Mahkeme kararı davacı vekili tarafından yasal süre içerisinde duruşma istekli temyiz edilmekle; kesinlik, süre, temyiz şartı ve diğer usul eksiklikleri yönünden yapılan ön inceleme sonucunda, duruşma günü olarak saptanan 29/11/2022 Salı günü için yapılan tebligat üzerine temyiz eden davacılar ... vd. vekili Avukat ... ile temyiz edilen davalılar ... ... vd. vekili Avukat ..., davalı ... vekili Avukat ... geldiler. Davetiye tebliğine rağmen temyiz edilen davalı ... gelmedi. Yokluğunda duruşmaya başlandı, gelen vekillerin sözlü açıklamaları dinlendi, duruşmanın bittiği bildirildi, iş karara bırakıldı. Temyiz dilekçesinin kabulüne karar verildikten ve Tetkik Hâkimi tarafından hazırlanan rapor dinlendikten sonra dosyadaki belgeler incelenip gereği düşünüldü:
Dava, kadastro öncesi hukuki nedene dayalı tapu iptali ve tescil isteğine ilişkindir.

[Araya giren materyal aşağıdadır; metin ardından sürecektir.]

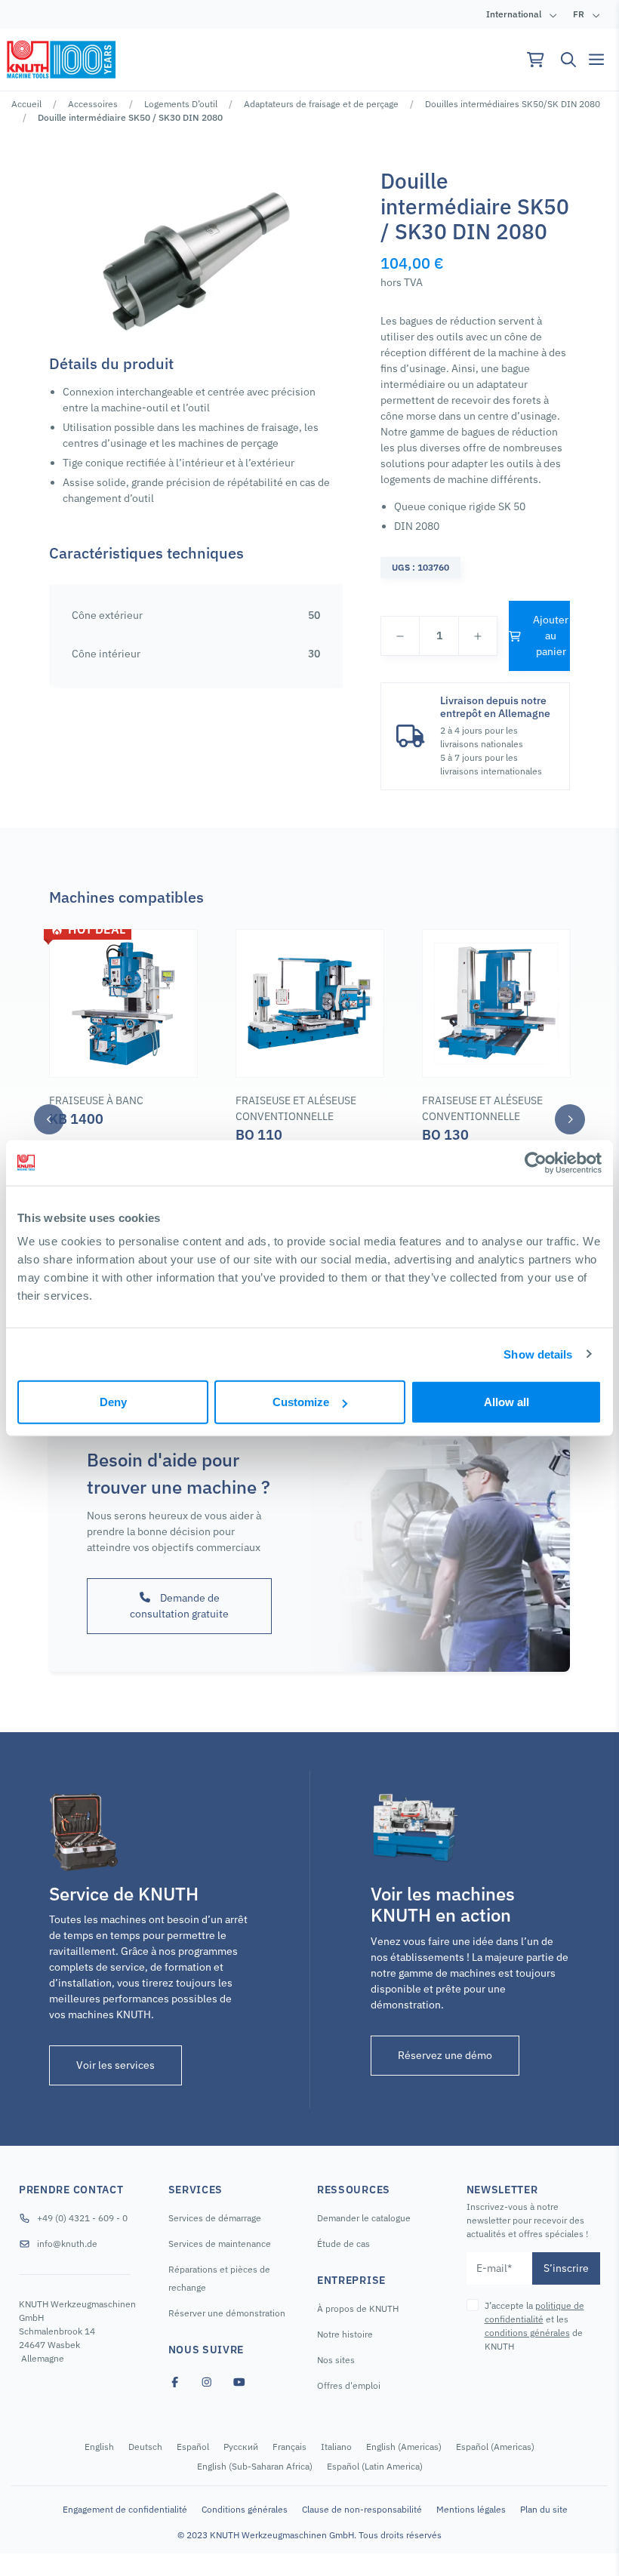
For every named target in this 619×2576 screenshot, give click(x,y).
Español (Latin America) (375, 2466)
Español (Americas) (495, 2446)
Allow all (506, 1402)
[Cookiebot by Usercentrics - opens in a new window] (536, 1162)
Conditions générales (245, 2509)
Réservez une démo (445, 2055)
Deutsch (145, 2446)
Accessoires (93, 103)
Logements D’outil (180, 103)
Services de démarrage (214, 2218)
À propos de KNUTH (358, 2308)
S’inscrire (566, 2268)
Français (289, 2446)
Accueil (26, 103)
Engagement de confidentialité (125, 2509)
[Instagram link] (206, 2382)
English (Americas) (404, 2446)
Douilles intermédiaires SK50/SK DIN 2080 (512, 103)
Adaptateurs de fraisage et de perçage (321, 103)
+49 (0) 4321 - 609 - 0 (82, 2218)
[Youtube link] (239, 2382)
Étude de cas (343, 2243)
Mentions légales (471, 2509)
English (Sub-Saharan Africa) (255, 2466)
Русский (240, 2446)
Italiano (336, 2446)
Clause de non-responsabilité (362, 2509)
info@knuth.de (67, 2243)
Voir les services (115, 2065)
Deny (113, 1402)
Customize (301, 1402)
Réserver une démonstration (226, 2313)
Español (193, 2446)
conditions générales (527, 2332)
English (99, 2446)
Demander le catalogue (364, 2218)
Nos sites (336, 2359)
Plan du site (544, 2509)
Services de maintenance (219, 2243)
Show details (538, 1353)
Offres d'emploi (348, 2385)
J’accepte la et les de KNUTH (534, 2326)
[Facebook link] (175, 2382)
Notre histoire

Davacılar, mirasbırakanları ...'nun maliki olduğu 808 ada 182 parsel sayılı taşınmazdaki 2 no.lu meskenini, hasta olduğu dönemde düzenlenen vekâletname ile vekili davalılardan ...'in 10.10.2008 tarihinde birleştirilen davanın davalıları ... ve ...'e satış göstermek suretiyle devrettiğini, vekilin mirasbırakanın eşi olan dava dışı Süheyla ile birlikte hareket ettiklerini, mirasbırakanın kendilerini mirastan mahrum etmeyi amaçladığını, öte yandan mirasbırakanın akıl sağlığının yerinde olduğuna dair düzenlenen raporların yeterli olmadığını belirterek, vekaletname ile verilen satış yetkisinin iptaline, dava konusu taşınmazın tapu kaydının iptali ile terekeye iadesine, mümkün olmaz ise bedelinin faizi ile birlikte terekeye iadesine karar verilmesini talep etmişlerdir.
Birleştirilen davada davacılar, aynı iddiaları tekrar ederek, vekaletname ile verilen satış yetkisinin iptaline, tapu kaydının iptali ile terekeye iadesine, mümkün olmaz ise bedelinin faizi ile birlikte terekeye iadesine karar verilmesini talep etmişlerdir..
Davalı ..., mirasbırakanın verdiği yetkiler doğrultusunda işlem yaptığını, çekişmeye konu taşınmazı emlakçı aracılığı ile diğer davalılara devrettiğini, taşınmaz üzerine kayıtlı olmadığı için kendisinden tapu iptal ve tescil istenemeyeceğini belirterek davanın reddini savunmuştur.
Birleştirilen davada davalılar, emekli ikramiyeleri ve birikimleri ile dava konusu taşınmazı 92.500 TL'ye satın aldıklarını, satış bedelini 09.10.2008 tarihinde bankadan çekip vekile ödediklerini ve sonra da 65.000 TL masraf yaptıklarını, iddia edilen kişileri ve olayları bilmediklerini belirterek, davanın reddini istemişlerdir.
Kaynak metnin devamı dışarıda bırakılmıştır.